Favoriser l'accès aux soins nécessite de "revaloriser immédiatement le travail de nuit, aux urgences hospitalières et en libéral", a-t-il demandé (cf dépêche du 15/12/2021 à 19:06).

Il a rappelé la demande de la FHF d'une "loi de programmation pluriannuelle de la santé et de la dépendance dès 2023" (cf dépêche du 10/03/2022 à 19:00), ce qui permettrait "de développer les politiques de prévention ainsi que la lutte contre les actes inutiles, aujourd'hui soumis aux aléas de l'annualité budgétaire". Il faudra aussi "mener la réforme de la dépendance, indispensable pour développer notre capacité à faire venir à l'hôpital de nouvelles générations de professionnels".
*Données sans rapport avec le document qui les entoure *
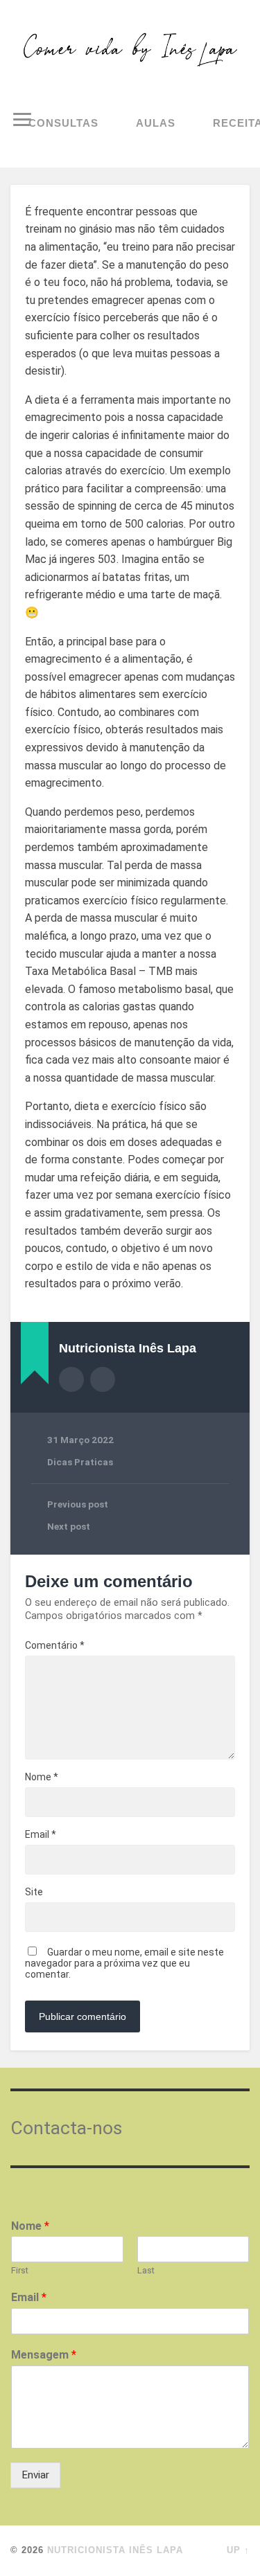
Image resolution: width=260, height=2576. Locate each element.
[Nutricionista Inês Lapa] (130, 49)
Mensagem (43, 2354)
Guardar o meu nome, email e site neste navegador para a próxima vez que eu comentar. (124, 1963)
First (19, 2270)
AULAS (155, 123)
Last (146, 2270)
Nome (41, 1777)
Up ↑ (238, 2550)
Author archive (71, 1379)
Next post (68, 1526)
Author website (102, 1379)
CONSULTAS (63, 123)
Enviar (35, 2475)
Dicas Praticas (80, 1461)
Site (34, 1892)
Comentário (55, 1645)
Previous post (77, 1504)
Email (40, 1834)
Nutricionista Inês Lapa (115, 2550)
"Nous savons déjà qu'il va manquer 100.000 infirmiers et aides-soignants dans les cinq ans qui viennent pour faire face à la perte d'autonomie en établissement. Il en faudra aussi 25.000 à l'hôpital, ne serait-ce que pour combler les besoins non pourvus", a chiffré Frédéric Valletoux.

"Pour parvenir à recruter, il va falloir adapter et simplifier le contenu des formations initiales. L'Etat devra également veiller à l'accroissement des capacités de formation en santé lorsqu'il renouvellera ses contrats de plan avec les régions, afin qu'il n'y ait pas de goulet d'étranglement dans les filières."